The dollar lingered around a fifteen year low against the yen stimulating speculations that Japan will relax its monetary policy further this week. Against the Swiss franc dollar plunged to 0.9705 francs, its lowest in two and a half years, before recovering to 0.9737 francs. Experts expect the dollar’s downward trend to continue despite Monday’s gains.
The euro fell against the dollar on Monday as more detailed news became available of the extent of Ireland’s budget deficit and prediction of no growth for this year, and a hostile takeover bid for a U.S. pharmaceutical company. Also, investors and speculators cut down long positions in the single currency after it climbed a six and a half month high above $1.38 earlier in the session.
Omer Esiner, chiefmarket analyst at Commonwealth Foreign Exchange Inc inWashington said, “The euro has come a very long way in a very short period of time and certainly Ireland and the peripheral euro zone country issues have not gone away”. When those issues “come back in the spotlight, they are used to take some profits on the euro.”

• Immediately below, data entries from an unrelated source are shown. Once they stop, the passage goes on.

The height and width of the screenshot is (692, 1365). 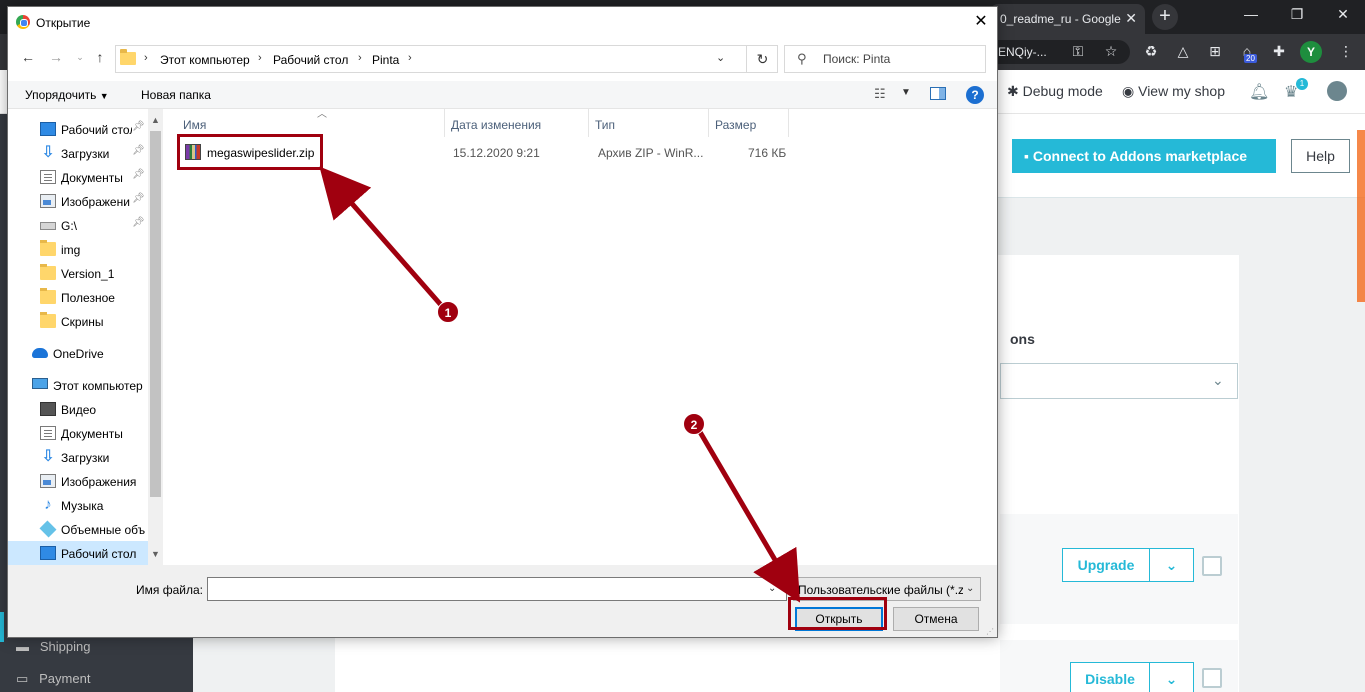 What do you see at coordinates (48, 504) in the screenshot?
I see `music-icon: ♪` at bounding box center [48, 504].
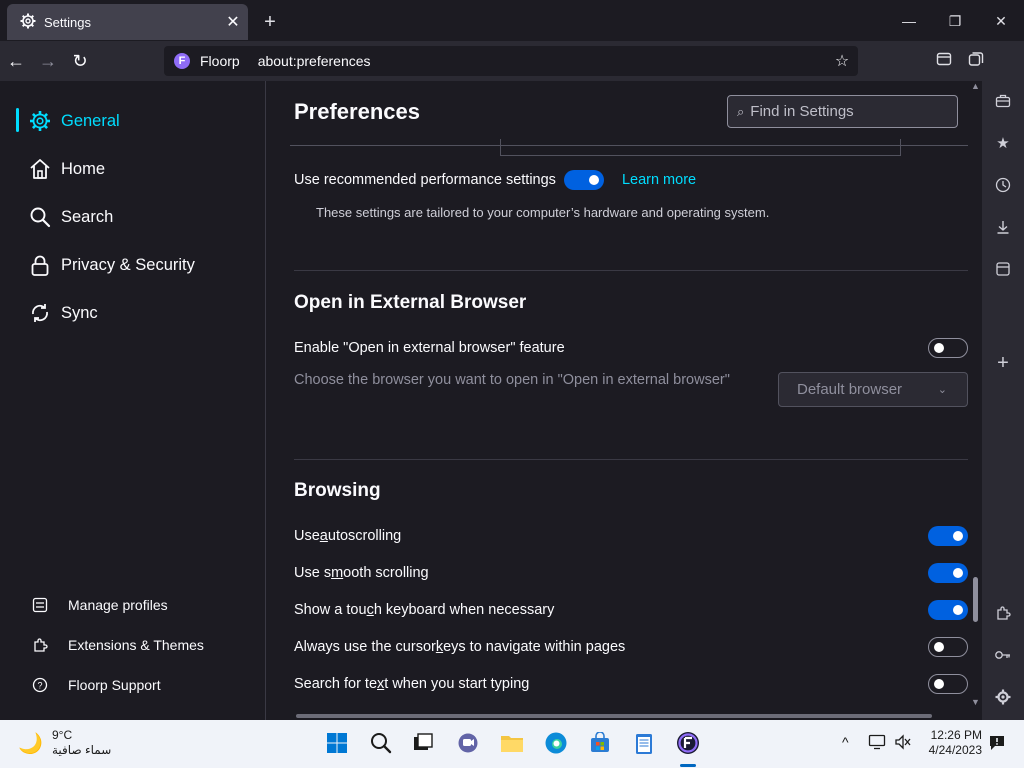 Image resolution: width=1024 pixels, height=768 pixels. Describe the element at coordinates (976, 86) in the screenshot. I see `scroll-up-icon: ▲` at that location.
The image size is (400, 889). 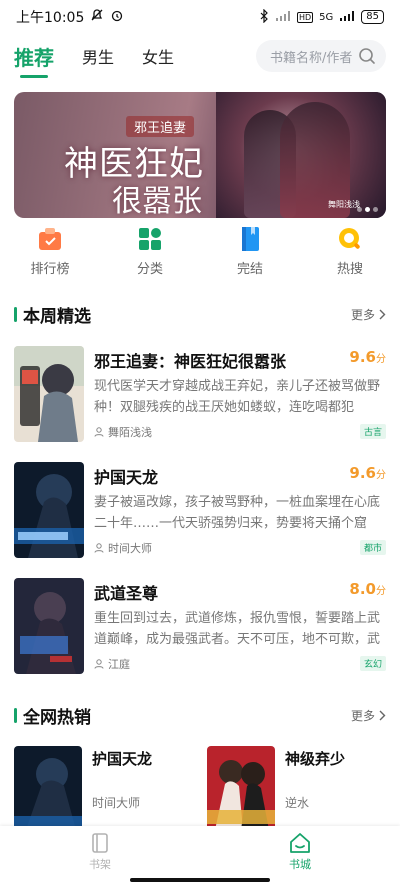 I want to click on category-label: 热搜, so click(x=350, y=270).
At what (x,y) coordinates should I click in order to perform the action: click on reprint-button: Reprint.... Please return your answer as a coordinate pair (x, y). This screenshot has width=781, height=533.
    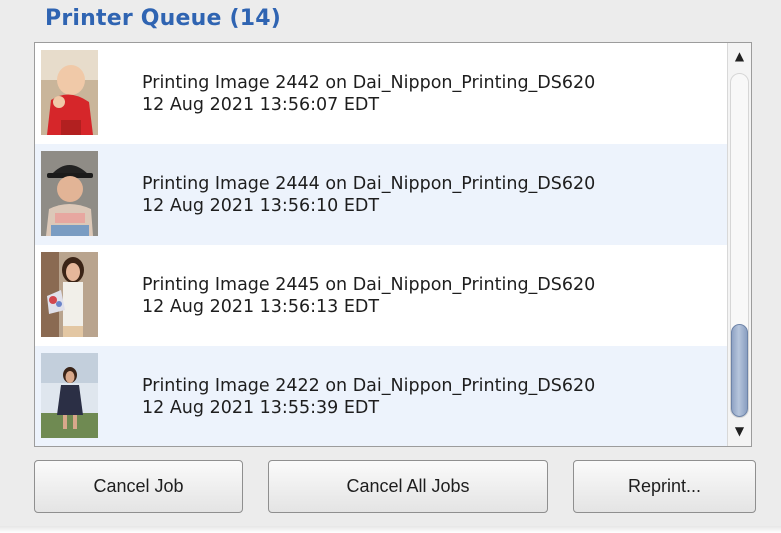
    Looking at the image, I should click on (664, 486).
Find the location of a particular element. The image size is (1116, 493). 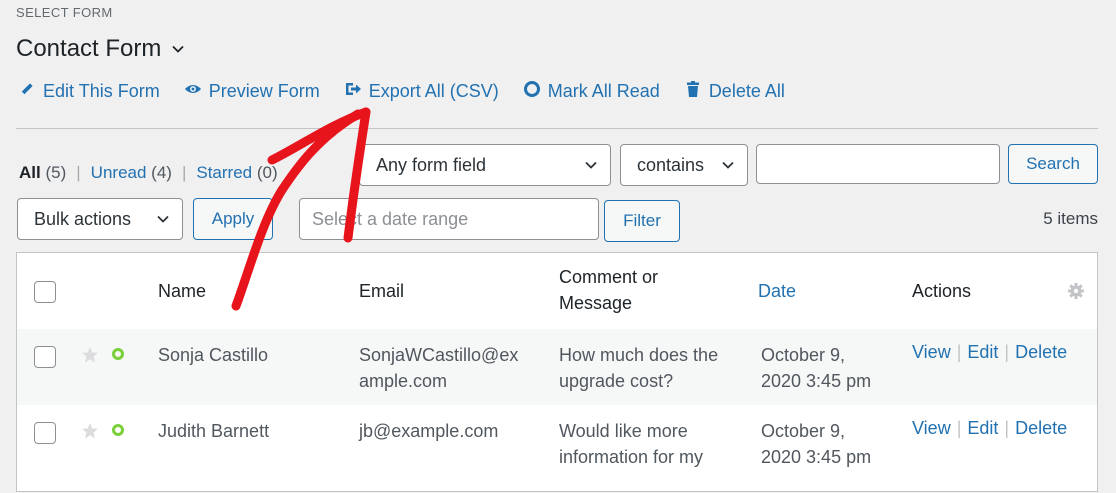

apply-button: Apply is located at coordinates (233, 219).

Speculations are that the the Bank of Japan will announce more stimulus after its two-day policy-setting meeting concluding on Tuesday.
Hideaki Inoue, Chief manager of forex trading at Mitsubishi UFJ Trust and Banking said, “The yen may shoot up if the BOJ’s decision meets the market’s mainstream forecast”.
Early Monday morning the euro stood at $1.3705 from $1.3784, the dollar was at Y83.29 from Y83.32, while the euro was at Y114.14 from Y114.81. The U.K. pound was at $1.5823 from $1.5841.